This is taken off of the danaquarium site

http://www.danaquarium.com/article.php?story=2005022810275733

U-Power - a boutique PC manufacturer from Korea - is set to release an accelerator designed for the Power Macintosh G4 Cube. Unlike previous upgrades the PCube doesn't contain a G4 - or indeed any other PowerPC Chip - but brings Pentium-M power to Apple's venerable Cube.

U-Power's US spokesman Rudy Keppelmeyer explains that the PCube upgrade is designed not for conventional Mac users, instead aims for those PC users who admire the G4 Cube's design but don't want to run PowerPC software such as Mac OS, Mac OS X or Linux.

"There are a substantial number of people who love Apple's hardware from a design point of view, but who have no desire to run Apple software," says Keppelmeyer. "This upgrade is theirs. For people out of the ordinary."

The upgrade is based on the powerful mobile version of Intel's Pentium, the Pentium-M, and initial boards will be available in either 1.5 or 1.8GHz versions with 2MB L2 cache, manufactured on Intel's 90nm process.

Keppelmeyer explains that the innovative new upgrade is more than just a processor card. "There's a substantial difference between a G4 processor card and one with a Pentium onboard, and we've put the hard work in to ensure Windows compatibility."

"Not the least of our problems was working around the Cube's open firmware, the Mac equivalent if you like to a PC's BIOS. We have glue logic sitting in a layer over the top of open firmware allowing the real BIOS to believe it's interacting directly with the hardware" says Keppelmeyer. "Combined with a small layer of emulation to allow the execution of open firmware code, any software that runs on the PCube upgrade believes it's running on a PC with the same specifications as a Macintosh Cube".

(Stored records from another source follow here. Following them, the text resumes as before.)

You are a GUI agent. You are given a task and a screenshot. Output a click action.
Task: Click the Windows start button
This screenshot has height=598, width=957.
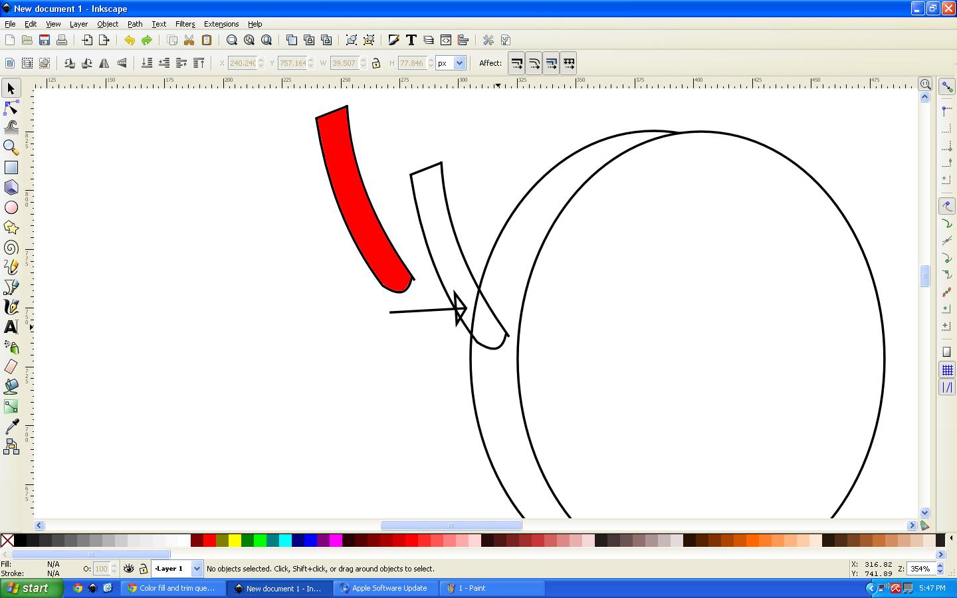coord(31,588)
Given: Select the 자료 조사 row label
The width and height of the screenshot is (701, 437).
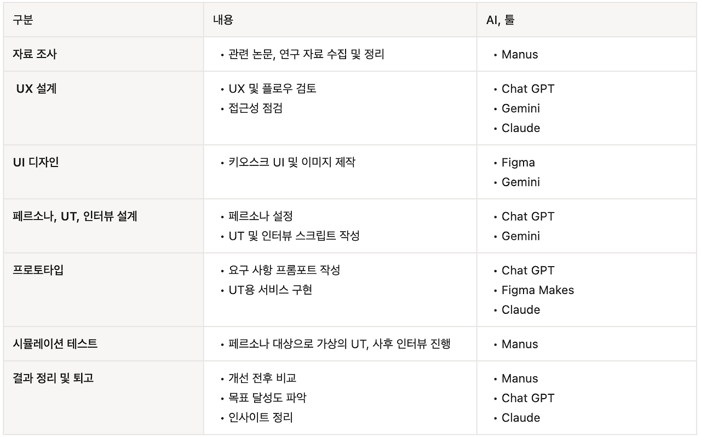Looking at the screenshot, I should (35, 54).
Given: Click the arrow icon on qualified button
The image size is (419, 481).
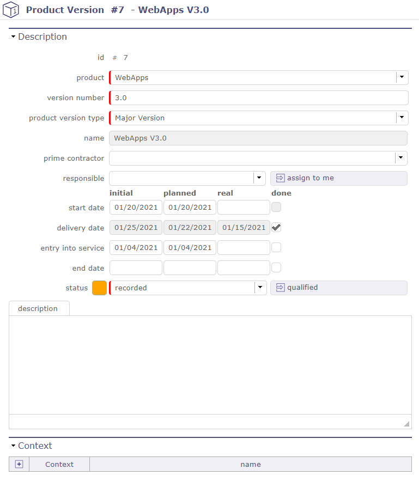Looking at the screenshot, I should 280,288.
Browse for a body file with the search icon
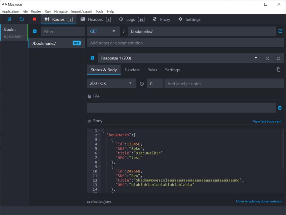Viewport: 286px width, 215px height. (x=280, y=108)

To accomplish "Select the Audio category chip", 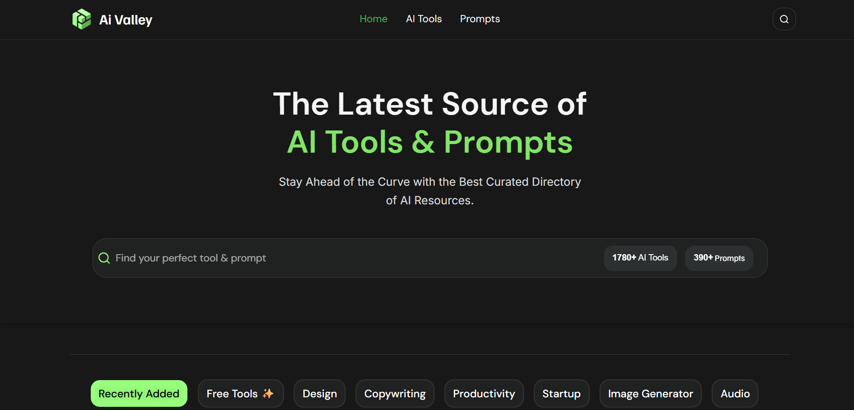I will (x=735, y=393).
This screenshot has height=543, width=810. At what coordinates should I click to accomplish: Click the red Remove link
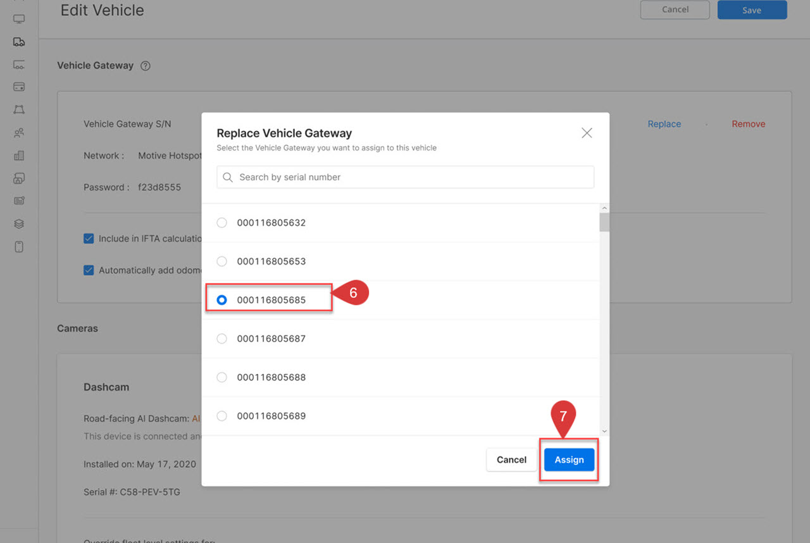click(748, 124)
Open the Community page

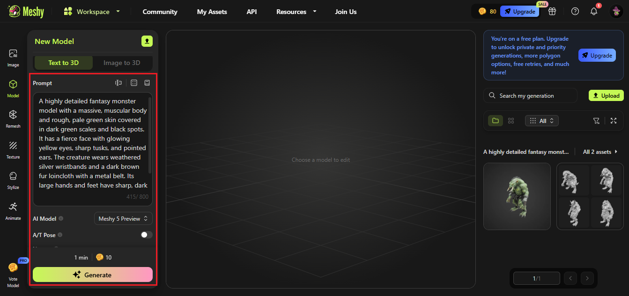[160, 11]
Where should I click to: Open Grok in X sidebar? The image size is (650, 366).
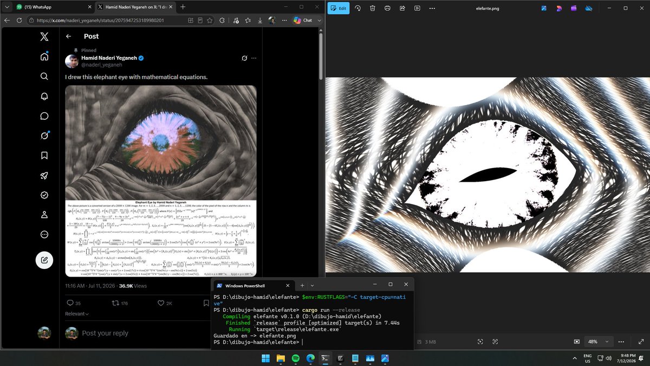pyautogui.click(x=44, y=136)
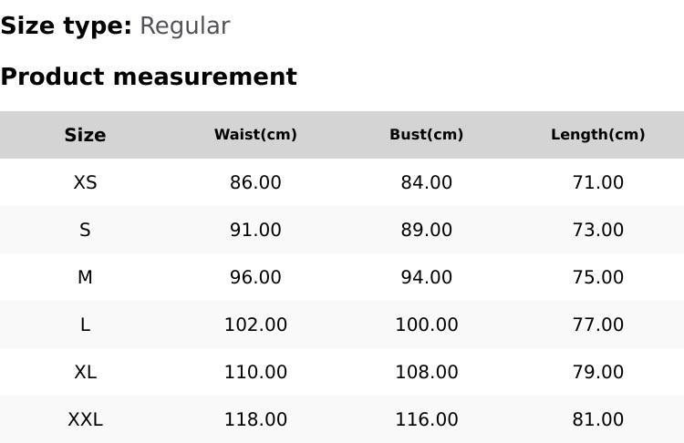Click the Regular size type value

184,26
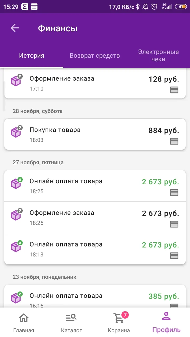Open Онлайн оплата товара entry at 18:25
This screenshot has height=337, width=190.
click(x=95, y=186)
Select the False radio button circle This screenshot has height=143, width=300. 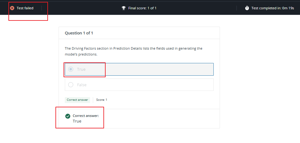point(71,85)
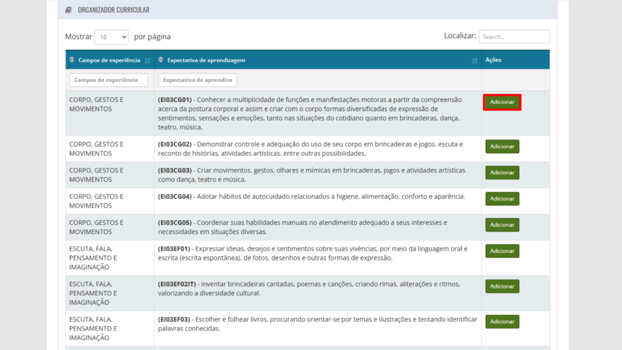The height and width of the screenshot is (350, 622).
Task: Click Adicionar in the EI03CG03 row
Action: [502, 173]
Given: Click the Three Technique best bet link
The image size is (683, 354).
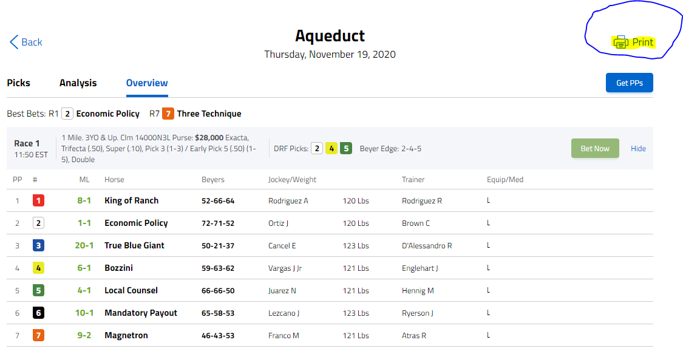Looking at the screenshot, I should [x=209, y=114].
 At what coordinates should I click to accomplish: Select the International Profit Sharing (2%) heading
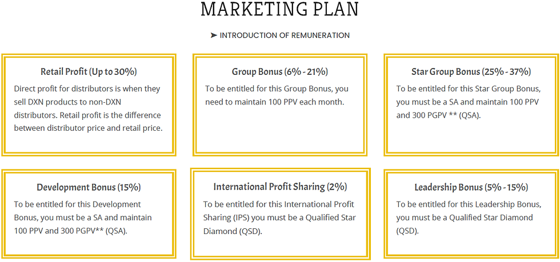(x=280, y=187)
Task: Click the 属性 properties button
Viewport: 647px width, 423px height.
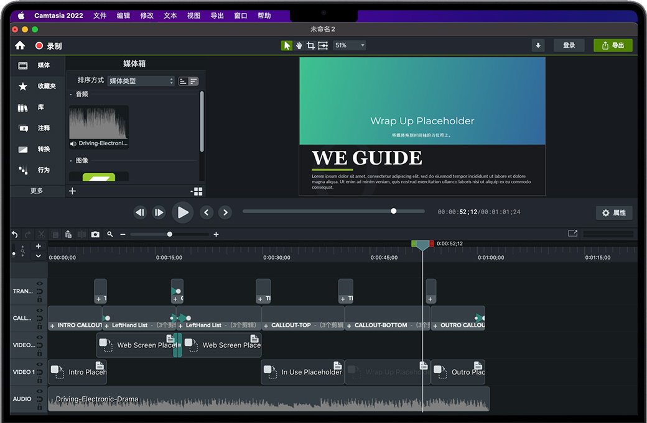Action: tap(613, 212)
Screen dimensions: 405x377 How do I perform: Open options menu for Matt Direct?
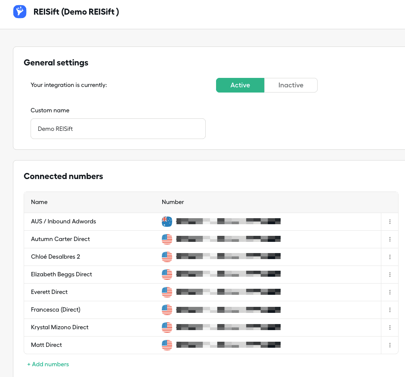(390, 345)
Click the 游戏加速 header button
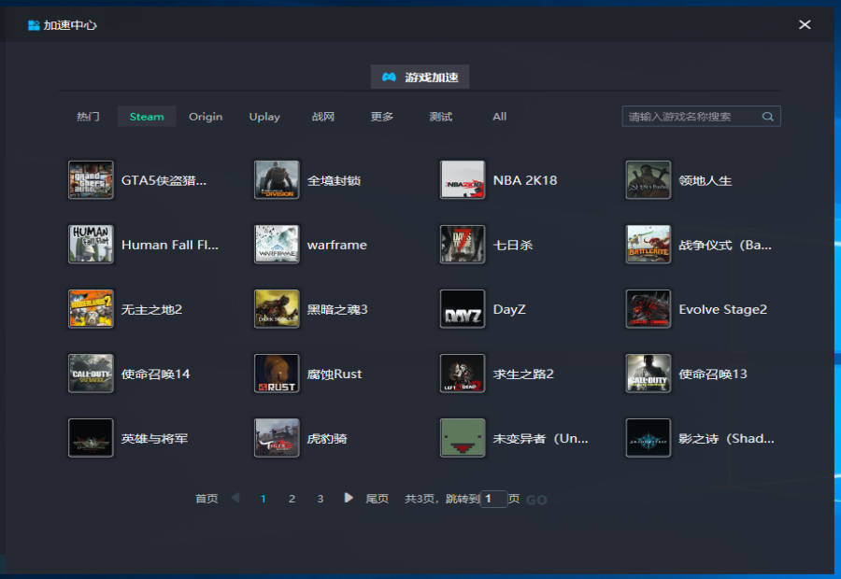This screenshot has width=841, height=579. [x=420, y=78]
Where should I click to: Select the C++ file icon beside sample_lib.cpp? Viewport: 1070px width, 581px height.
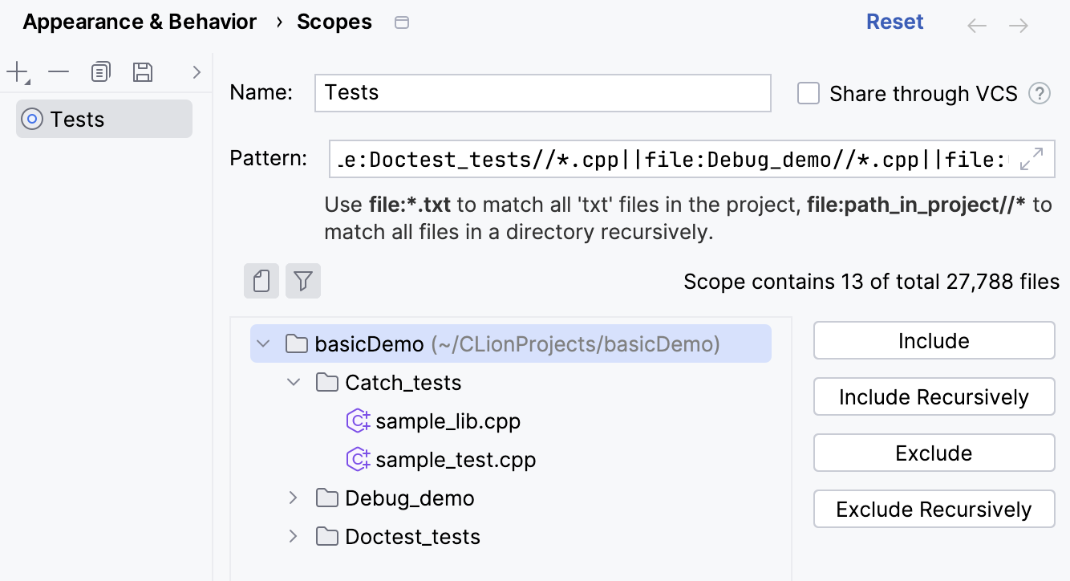click(359, 421)
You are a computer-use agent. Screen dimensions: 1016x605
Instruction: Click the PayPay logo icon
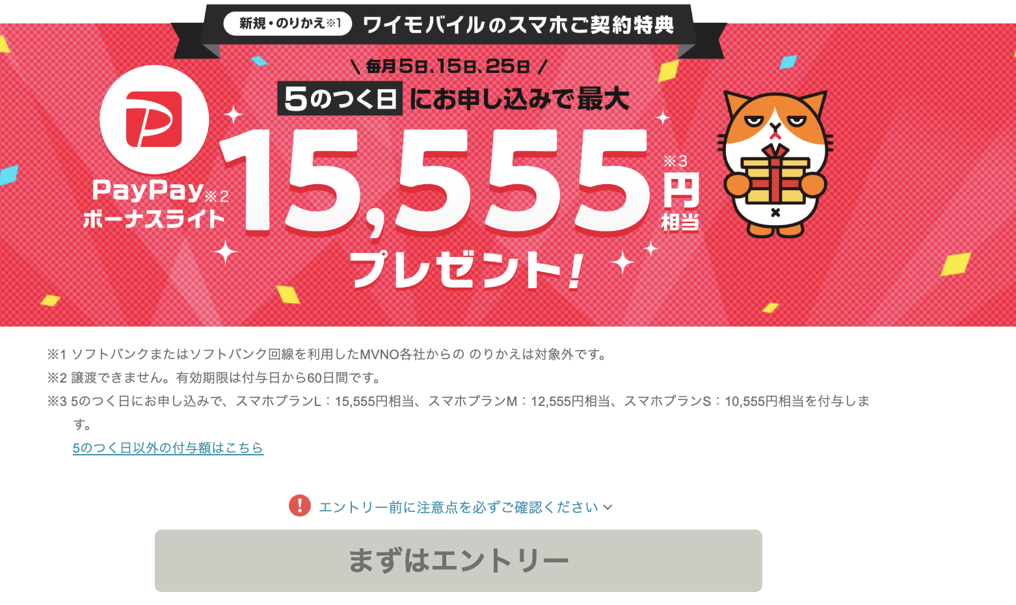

Performance is expected to be slightly below the level of a similarly equipped PC, as the PCube cards must operate with the Cube's dated 133MHz memory bus. U-Power is already working on a solution, claiming an upcoming replacement daughterboard for the Cube will allow it to use faster DDR memory, faster wireless and other features using Intel's Centrino chipset.

"We don't believe this will be an issue with our target market, people who will finally have the Cube they've desired and be able to run their favorite software with it."

The PCube 1.5 and PCube 1.8 upgrades are compatible with Microsoft Windows XP Home, Windows XP Professional and Windows Server 2003, when used with the U-Power supplied drivers that allow Windows full access to the Cube's hardware.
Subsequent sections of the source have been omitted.